There are five menus on the left, and I will introduce their functions respectively.

Status

This page is some general data, including information such as managed data size, online nodes, node ID, agent version, UI version, and real-time bandwidth.

Files

Here you can upload and delete files.

Click the import button to select the uploaded file or folder.
Its upload speed is very fast, but it does not actually upload the file. It just hashes the file and distributes the CID and PID to all currently online nodes.
After the upload is complete, we will get a CID. Click the three dots on the right side of the file and select Copy CID to share this CID with other IPFS users.

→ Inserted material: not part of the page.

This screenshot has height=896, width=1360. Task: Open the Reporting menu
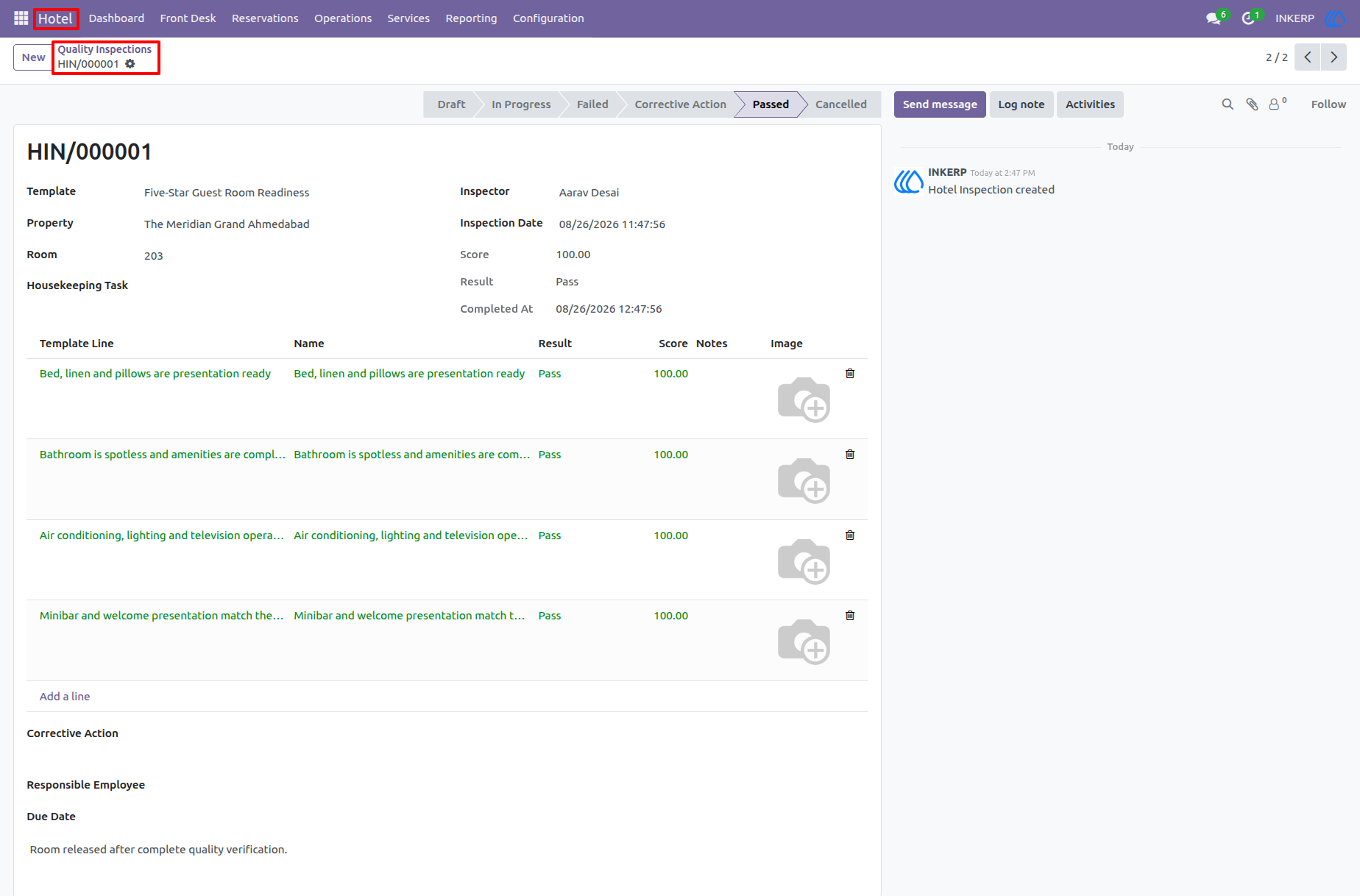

After other users get the CID, they can search in the search box at the top of the IPFS client.

If you can find it, you can preview or download it.
In addition, the IPFS protocol can also be used in the browser. Enter ipfs://{cid} directly in the browser to open the file resource directly. However, this requires the IPFS client to be started locally.
If IPFS develops very smoothly in the future, this function may be built into the browser instead of starting the client separately.

Explore

Here you can search for CID, get addressable IPLD nodes, file objects, CID information, etc.

Peers

Here you can see information about other nodes.
Including the physical address of the node, delay, node ID, transmission protocol, connection protocol, etc.
The more nodes there are, the better our experience will be.

Settings

Here you can modify the gateway, fixed service, language, IPFS JSON configuration and other content of the shared link.

Disadvantages of IPFS and Pin Services

Talking about so many advantages of IPFS, IPFS seems to be a technology that is infinitely tending to perfection.
But is it really flawless? Not really. IPFS also has a shortcoming that all P2P applications have, that is, if all nodes holding a certain file go offline, we will no longer be able to download this file.
This problem is also easy to solve. If we want a file to be downloaded forever, then we can store this file in our local IPFS system, and our local IPFS is always online.

But obviously, if you leave the computer on 24 hours a day, it is no different from a server.
Isn't this kind of thing renting a certain cloud service in Web2.0? There are also people in Web3 who do this.
This kind of service is called Pin service, which means fixed.

The role of the Pin service is to pin a file in the IPFS system.

Pinata is a platform dedicated to providing IPFS Pin services for NFTs, and it is also one of the largest Pin service platforms currently in the IPFS ecosystem.

However, Pinata is not free, and similar platforms are also like this. They are charged according to certain rules, which is a bit like the network disk in the Web2.0 era.

Some people think that this solution is not a long-term feasible solution, because when the fixed file size is very large, the price of Pinata will also be very expensive, and the current highest price is 1,000 US dollars per month.

In fact, it is not difficult to conclude that in the current Internet world, there is no 100% free, absolutely decentralized, and absolutely guaranteed permanent storage.

If this vision is really to be realized, then everyone needs to have a network storage device that is powered on online 7*24 hours a day. It's a bit like some science fiction idea that humans are born with a device implanted in their bodies. Humans can even rewrite genes, allowing babies to develop this device from their mothers, just like one of our organs, except that it can store data and connect to other people.

I can assert that this era will eventually come. The speed of entering this era will depend on the development of a series of technological fields such as energy, network, disk, and computing.